> Not completing the operation at all, is not really any better than getting the wrong answer, it's only more debuggable.
What Linus is saying is 100% right of course - he is trying to set the expectations straight in saying that just because you replaced C code with multi thousands (or whatever huge number) of man months of efforts, corrections and refinements with Rust code it doesn't mean absolute safety is guaranteed. For him as a kernel guy just as when you double free the kernel C code detects it and warns about it Rust will panic abort on overflows/alloc fails etc. To the kernel that is not safety at all - as he points out it is only more debuggable.
He is allowing Rust in the kernel so he understands the fact that Rust allows you to shoot yourself in the foot a lot less than standard C - he is merely pointing out the reality that in kernel space or even user space that does not equate to absolute total safety. And as a chief kernel maintainer he is well within his rights to set the expectation straight that tomorrow's kernel-rust programmers write code with this point in mind.
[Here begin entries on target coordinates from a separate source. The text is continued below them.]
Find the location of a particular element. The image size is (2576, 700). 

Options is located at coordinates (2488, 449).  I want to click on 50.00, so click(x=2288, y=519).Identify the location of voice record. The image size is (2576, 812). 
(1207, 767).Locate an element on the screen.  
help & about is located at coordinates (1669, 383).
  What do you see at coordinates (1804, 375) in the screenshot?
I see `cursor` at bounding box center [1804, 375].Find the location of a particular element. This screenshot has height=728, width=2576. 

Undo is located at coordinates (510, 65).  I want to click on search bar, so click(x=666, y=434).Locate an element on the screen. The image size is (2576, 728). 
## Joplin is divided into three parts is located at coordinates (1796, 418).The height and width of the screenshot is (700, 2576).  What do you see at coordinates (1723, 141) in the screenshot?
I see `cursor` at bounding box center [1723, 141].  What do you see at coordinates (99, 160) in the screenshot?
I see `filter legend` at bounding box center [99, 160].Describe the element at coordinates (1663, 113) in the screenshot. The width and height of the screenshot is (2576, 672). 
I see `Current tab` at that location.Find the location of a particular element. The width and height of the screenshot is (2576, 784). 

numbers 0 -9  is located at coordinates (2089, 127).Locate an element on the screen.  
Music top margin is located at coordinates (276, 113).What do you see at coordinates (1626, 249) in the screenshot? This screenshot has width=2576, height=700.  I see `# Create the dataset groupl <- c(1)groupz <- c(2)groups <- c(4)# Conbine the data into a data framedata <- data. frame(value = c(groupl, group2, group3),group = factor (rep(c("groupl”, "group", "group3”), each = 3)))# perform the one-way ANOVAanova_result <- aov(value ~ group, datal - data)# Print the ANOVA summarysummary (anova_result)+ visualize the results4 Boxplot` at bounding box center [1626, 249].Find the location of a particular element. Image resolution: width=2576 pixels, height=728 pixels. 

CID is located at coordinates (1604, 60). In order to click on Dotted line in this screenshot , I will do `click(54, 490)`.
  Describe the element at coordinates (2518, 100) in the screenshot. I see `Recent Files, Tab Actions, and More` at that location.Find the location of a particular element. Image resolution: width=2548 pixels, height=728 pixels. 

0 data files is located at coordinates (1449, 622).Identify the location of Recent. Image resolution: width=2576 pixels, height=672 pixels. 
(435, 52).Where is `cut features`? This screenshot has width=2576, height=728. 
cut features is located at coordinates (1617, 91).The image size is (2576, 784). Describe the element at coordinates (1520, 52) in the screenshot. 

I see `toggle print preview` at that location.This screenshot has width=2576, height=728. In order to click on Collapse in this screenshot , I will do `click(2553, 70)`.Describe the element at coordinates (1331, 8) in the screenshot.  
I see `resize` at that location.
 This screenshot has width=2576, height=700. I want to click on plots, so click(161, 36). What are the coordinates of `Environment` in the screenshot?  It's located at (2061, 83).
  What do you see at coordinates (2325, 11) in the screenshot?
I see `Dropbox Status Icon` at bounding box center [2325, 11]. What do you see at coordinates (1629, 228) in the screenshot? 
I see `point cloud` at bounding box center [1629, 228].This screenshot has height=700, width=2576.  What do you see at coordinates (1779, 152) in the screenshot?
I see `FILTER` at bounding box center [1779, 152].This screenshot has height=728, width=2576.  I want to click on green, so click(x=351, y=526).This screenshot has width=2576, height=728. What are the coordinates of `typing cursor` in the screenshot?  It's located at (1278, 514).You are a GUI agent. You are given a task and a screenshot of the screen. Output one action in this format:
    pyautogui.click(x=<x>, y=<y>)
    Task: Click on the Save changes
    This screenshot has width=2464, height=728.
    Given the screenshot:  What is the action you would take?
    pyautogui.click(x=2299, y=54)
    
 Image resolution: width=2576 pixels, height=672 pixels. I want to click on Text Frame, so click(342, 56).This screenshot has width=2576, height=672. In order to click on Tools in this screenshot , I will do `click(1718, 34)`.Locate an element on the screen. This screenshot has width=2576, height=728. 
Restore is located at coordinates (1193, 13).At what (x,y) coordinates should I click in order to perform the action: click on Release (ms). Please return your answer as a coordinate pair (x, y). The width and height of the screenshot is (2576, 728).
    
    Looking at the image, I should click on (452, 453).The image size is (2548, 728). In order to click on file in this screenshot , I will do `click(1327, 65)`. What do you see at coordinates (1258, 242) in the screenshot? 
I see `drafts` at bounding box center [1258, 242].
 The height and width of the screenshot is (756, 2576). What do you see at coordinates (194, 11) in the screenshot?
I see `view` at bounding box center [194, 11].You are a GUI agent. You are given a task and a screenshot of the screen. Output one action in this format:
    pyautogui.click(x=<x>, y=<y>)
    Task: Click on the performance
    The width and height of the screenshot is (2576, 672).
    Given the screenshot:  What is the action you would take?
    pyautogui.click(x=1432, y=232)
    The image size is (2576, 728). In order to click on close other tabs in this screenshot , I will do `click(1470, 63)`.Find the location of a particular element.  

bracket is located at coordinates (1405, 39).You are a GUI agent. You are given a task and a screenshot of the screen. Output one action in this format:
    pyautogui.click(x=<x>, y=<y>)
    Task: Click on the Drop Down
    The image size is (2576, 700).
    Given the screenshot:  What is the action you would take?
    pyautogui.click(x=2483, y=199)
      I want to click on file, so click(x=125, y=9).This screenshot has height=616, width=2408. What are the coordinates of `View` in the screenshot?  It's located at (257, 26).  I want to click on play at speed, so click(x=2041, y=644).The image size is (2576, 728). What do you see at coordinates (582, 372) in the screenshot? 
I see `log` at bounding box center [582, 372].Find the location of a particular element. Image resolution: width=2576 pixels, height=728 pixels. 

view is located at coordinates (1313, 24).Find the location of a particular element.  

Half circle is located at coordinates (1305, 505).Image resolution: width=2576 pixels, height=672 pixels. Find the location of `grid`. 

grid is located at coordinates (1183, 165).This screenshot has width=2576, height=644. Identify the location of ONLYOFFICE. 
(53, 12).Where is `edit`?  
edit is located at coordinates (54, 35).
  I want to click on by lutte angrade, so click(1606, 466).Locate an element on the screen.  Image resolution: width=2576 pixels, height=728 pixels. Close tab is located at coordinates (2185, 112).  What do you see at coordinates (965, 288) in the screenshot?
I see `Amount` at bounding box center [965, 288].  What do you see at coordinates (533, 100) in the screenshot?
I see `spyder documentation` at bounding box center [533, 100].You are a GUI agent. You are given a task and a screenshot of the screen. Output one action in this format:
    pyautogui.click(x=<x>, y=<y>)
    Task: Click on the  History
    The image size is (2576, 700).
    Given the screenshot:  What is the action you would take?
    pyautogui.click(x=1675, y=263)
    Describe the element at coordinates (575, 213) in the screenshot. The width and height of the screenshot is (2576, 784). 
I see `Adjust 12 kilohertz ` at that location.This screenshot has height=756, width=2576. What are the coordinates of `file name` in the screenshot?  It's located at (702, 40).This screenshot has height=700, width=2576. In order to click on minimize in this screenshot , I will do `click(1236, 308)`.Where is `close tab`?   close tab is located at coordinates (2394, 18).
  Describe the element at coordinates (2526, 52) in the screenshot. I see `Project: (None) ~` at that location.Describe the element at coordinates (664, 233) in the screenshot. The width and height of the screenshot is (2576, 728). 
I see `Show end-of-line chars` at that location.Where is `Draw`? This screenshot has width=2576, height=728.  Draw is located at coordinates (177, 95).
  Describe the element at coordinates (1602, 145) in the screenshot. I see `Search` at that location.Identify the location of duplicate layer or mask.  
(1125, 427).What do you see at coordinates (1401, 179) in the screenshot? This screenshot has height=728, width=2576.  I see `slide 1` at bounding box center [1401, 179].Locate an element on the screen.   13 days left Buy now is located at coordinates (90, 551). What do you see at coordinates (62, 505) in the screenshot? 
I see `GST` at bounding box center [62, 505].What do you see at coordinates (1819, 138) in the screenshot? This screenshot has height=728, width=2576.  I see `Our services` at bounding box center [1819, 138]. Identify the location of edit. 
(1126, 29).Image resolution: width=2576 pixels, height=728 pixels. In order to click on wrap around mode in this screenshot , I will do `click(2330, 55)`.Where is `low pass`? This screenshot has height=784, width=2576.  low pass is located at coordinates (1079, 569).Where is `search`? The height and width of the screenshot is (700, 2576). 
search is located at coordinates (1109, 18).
(IOW as an example he doesn't want to see patches in Rust code that ignore kernel realities for Rust's magical safety guarantee - directly or indirectly allocating large chunks of memory may always fail in the kernel and would need to be accounted for even in Rust code.)
As I posted up in this thread, the right way to handle this is to make dynamic errors either throw exceptions or kill the whole task, and split the critical work into tasks that can be as-a-whole failed or completed, almost like transactions. The idea that the kernel should just go on limping in a f'd up state is bonkers.
I feel like we must have read two different articles. You sound crazy. Didn't read it your way at all.
> Think of that "debugging tools give a huge warning" as being the equivalent of std::panic in standard rust. Yes, the kernel will continue (unless you have panic-on-warn set), because the kernel MUST continue in order for that "report to upstream" to have a chance of happening.
"If the kernel shuts down the world, we don't get the bug report", seems like a pretty good argument. There are two options when you hit a panic in rust code:
* Panic and shut it all down. This prevents any reporting mechanism like a core dump. You cannot attach a normal debugger to the kernel.
* Ignore the panic and proceed with the information it failed, reporting this failure later.
The kernel is a single program, so it's not like you could just fork it before every Rust call and fail if they fail.
> In the kernel, "panic and stop" is not an option (it's actively worse than even the wrong answer, since it's really not debugable), so the kernel version of "panic" is "WARN_ON_ONCE()" and continue with the wrong answer.
(edit, and):
> Yes, the kernel will continue (unless you have panic-on-warn set), because the kernel MUST continue in order for that "report to upstream" to have a chance of happening.
Did I read that right? The kernel must continue? Yes, sure, absolutely...but maybe it doesn't need to continue with the next instruction, but maybe in an error handler? Is his thinking so narrow? I hope not.
The issue being discussed here is that Rust comes from a perspective of being able to classify errors and being able to automate error handling. In the kernel, it doesn't work like that, as we're working with more constraints than in userland. That includes hardware that doesn't behave like it was expected to.